- Theatrical Poster
- Directed by: Desmond Elliot
- Written by: Kehinde Odukoya
- Screenplay by: Kehinde Odukoya
- Produced by: Desmond Elliot
- Starring: Rita Dominic; Uti Nwachukwu; Chioma Chukwuka; Blossom Chukwujekwu; Desmond Elliot;
- Edited by: Dapo Ola Daniels
- Production company: Denziot Productions
- Release date: October 14, 2013 (AFRIFF); November 18, 2013 (Nigeria); ;
- Country: Nigeria
- Language: English

= Finding Mercy =

2013 film by Desmond Elliot

Finding Mercy is a 2013 Nigerian drama film produced and directed by Desmond Elliot, and starring Rita Dominic, Blossom Chukwujekwu, Uti Nwachukwu and Chioma Chukwuka.

==Cast==
- Rita Dominic as Kassy
- Uti Nwachukwu as Rogers
- Chioma Chukwuka-Akpotha as Rita
- Blossom Chukwujekwu as Jato
- Tamara Eteimo as Ifeoma
- Desmond Elliot as Daniel Olatunji
- Abiola Segun-Williams as Angela
- Oyundamola Lampejo as Mercy
- Dabota Lawson as Thelma
- Faith Bungie
- Elsie Eluwa
- Cindy Haceenatu Massaquoi
- Yoko-Ono Manowe

==Reception==
Nollywood Reinvented gave it a 56% rating, commending its production and directing.
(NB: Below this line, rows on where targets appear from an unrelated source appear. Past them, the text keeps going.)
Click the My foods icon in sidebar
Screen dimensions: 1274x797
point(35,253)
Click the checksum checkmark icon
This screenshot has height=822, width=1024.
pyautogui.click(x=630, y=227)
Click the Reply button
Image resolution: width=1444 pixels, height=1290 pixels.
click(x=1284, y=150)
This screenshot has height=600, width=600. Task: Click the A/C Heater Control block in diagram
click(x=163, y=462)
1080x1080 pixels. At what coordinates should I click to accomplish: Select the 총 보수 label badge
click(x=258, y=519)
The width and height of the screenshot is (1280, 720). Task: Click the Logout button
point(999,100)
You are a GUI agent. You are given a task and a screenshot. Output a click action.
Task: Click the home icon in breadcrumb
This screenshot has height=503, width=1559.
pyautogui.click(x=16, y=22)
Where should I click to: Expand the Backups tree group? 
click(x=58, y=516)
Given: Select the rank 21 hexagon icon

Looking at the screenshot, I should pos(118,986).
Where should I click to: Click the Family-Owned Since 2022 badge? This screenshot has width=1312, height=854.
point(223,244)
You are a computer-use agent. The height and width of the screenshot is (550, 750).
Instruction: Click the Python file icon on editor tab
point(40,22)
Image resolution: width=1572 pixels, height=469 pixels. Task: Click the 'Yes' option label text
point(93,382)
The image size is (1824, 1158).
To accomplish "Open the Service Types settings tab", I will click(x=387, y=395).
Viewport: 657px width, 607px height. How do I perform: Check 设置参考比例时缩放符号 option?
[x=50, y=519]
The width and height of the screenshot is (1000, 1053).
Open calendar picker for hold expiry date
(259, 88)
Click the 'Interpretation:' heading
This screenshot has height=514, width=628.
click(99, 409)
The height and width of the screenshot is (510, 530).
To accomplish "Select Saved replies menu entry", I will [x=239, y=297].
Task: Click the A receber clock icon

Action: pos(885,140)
The reviewer found the film interesting in spite of the film's focus on the problems of daily living. Efe Doghudje of 360Nobs gave it a rating of 5 out of 10 stars. She criticized the inadequate costuming that meant that in spite of a strong cast, the characters were not very believable.